How is Culture Transmitted
1. Enculturation
the process of learning culture of one’s own
Ex. Learning the folkways, mores, social traditions, values and beliefs
of one’s own group.
2. Acculturation
the process of learning some new traits from another culture
Ex. When students from the rural areas migrate to the urban areas or
city and gradually learn some urban customs, they become
acculturated.
The interaction of Filipinos with Americans in the Philippines
3. Assimilation
the process in which an individual entirely loses any awareness of his/her
previous group identity and takes on the culture and attitudes of another
group.
Ex.
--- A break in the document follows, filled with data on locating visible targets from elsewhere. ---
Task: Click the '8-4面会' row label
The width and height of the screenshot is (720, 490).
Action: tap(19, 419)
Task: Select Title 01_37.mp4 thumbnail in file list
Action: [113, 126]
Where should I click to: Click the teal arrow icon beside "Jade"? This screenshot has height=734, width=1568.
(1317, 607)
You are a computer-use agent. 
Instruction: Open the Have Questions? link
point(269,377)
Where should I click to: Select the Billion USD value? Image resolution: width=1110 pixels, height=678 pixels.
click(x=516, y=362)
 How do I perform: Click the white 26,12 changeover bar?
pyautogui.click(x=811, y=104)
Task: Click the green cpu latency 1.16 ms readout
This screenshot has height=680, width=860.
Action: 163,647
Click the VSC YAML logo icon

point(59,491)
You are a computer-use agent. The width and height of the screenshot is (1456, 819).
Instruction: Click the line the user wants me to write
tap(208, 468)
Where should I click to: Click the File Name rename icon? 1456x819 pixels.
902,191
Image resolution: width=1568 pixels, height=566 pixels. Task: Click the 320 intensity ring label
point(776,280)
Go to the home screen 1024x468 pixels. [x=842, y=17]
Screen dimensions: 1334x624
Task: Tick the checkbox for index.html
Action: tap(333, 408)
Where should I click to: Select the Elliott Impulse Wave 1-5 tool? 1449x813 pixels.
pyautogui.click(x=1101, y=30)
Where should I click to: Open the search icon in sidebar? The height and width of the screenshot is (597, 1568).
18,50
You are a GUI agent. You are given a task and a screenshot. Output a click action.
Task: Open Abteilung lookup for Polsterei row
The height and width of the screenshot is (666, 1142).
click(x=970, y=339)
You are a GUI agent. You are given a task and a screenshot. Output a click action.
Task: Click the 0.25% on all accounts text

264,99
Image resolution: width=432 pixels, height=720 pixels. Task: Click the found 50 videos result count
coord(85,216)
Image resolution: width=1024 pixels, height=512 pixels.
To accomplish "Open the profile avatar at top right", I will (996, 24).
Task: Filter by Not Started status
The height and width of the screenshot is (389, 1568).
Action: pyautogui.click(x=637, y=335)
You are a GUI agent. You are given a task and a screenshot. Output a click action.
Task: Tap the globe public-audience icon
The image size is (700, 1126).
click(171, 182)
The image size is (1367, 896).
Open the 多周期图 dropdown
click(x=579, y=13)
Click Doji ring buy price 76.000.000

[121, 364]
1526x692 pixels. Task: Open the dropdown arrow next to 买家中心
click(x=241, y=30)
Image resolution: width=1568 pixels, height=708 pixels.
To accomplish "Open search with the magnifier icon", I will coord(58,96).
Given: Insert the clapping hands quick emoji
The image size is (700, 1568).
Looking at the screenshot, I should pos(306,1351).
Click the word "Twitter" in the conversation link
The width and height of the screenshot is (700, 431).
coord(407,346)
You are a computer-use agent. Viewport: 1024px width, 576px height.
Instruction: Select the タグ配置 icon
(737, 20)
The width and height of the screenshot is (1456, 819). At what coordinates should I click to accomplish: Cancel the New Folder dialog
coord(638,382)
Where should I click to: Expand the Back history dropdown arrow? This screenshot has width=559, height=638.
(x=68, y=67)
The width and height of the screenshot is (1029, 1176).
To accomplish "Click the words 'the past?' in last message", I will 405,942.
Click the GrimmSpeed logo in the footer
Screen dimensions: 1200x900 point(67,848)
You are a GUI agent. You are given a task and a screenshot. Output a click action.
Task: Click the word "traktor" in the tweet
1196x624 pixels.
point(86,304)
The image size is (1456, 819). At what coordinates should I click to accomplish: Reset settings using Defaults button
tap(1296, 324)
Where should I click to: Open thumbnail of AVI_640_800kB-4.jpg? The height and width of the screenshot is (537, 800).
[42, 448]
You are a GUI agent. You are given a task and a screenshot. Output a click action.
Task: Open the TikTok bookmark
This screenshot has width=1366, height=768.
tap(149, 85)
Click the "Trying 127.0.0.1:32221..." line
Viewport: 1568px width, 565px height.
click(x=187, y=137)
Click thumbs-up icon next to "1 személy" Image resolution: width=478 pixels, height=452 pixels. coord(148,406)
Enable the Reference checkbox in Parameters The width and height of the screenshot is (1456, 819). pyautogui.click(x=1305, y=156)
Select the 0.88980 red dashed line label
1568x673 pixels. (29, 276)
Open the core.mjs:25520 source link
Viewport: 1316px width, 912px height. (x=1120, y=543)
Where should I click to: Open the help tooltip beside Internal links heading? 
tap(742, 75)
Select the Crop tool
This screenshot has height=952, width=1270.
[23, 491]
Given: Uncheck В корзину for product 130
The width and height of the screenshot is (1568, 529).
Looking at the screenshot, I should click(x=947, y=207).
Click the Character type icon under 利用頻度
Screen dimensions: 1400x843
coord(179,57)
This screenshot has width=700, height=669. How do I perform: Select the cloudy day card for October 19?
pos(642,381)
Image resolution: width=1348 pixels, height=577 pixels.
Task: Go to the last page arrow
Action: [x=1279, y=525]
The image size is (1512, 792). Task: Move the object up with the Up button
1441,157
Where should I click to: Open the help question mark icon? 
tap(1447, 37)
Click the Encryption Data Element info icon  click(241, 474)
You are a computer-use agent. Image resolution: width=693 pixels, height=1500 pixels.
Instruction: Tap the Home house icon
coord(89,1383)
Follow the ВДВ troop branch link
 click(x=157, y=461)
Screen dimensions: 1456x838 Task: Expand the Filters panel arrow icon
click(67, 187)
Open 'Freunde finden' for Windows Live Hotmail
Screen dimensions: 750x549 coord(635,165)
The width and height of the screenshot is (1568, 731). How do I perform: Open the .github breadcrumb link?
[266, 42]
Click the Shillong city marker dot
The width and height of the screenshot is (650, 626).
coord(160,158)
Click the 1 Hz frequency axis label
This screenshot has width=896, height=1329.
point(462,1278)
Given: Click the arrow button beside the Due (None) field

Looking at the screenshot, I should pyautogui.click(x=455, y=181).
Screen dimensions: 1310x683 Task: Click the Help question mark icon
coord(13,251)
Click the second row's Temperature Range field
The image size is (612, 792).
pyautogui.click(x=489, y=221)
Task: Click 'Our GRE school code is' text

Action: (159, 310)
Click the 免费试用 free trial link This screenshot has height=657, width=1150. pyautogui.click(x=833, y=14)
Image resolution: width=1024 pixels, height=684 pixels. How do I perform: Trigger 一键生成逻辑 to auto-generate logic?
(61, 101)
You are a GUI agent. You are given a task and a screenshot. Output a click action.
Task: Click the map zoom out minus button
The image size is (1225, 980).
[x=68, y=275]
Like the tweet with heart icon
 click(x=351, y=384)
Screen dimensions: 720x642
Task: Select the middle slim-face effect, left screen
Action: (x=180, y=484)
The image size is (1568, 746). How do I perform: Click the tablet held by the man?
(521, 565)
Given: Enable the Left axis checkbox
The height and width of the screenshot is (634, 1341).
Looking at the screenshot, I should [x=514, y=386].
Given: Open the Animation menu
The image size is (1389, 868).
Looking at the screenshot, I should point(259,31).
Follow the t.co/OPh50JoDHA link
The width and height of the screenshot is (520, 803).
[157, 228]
An Ilocano moves to a point where he/she speaks only Visayan
and assumes the folkways of the local group.
Importance and Functions of Culture
1. Culture helps the individual fulfill his potential as a
human being.
2. Through the development of culture, man can
overcome his physical disadvantages and allows
him to provide himself with fire, clothing, food and
shelter.
3. Culture provides rules of proper conduct for living
in a society.
4. Culture also provides the individual his concepts of
family, nation and class.
Cultural Relativism
• Is an essence, an approach to the question of the
nature and role of values in culture (Rosado, 2003)
• Is an anthropological approach which posits that all
cultures are of equal value and need to be studied
in a neutral point of view (Glazer (1996).
• Practices considered immoral or taboo to a certain
group of people but are accepted by other groups
with a different cultural orientation.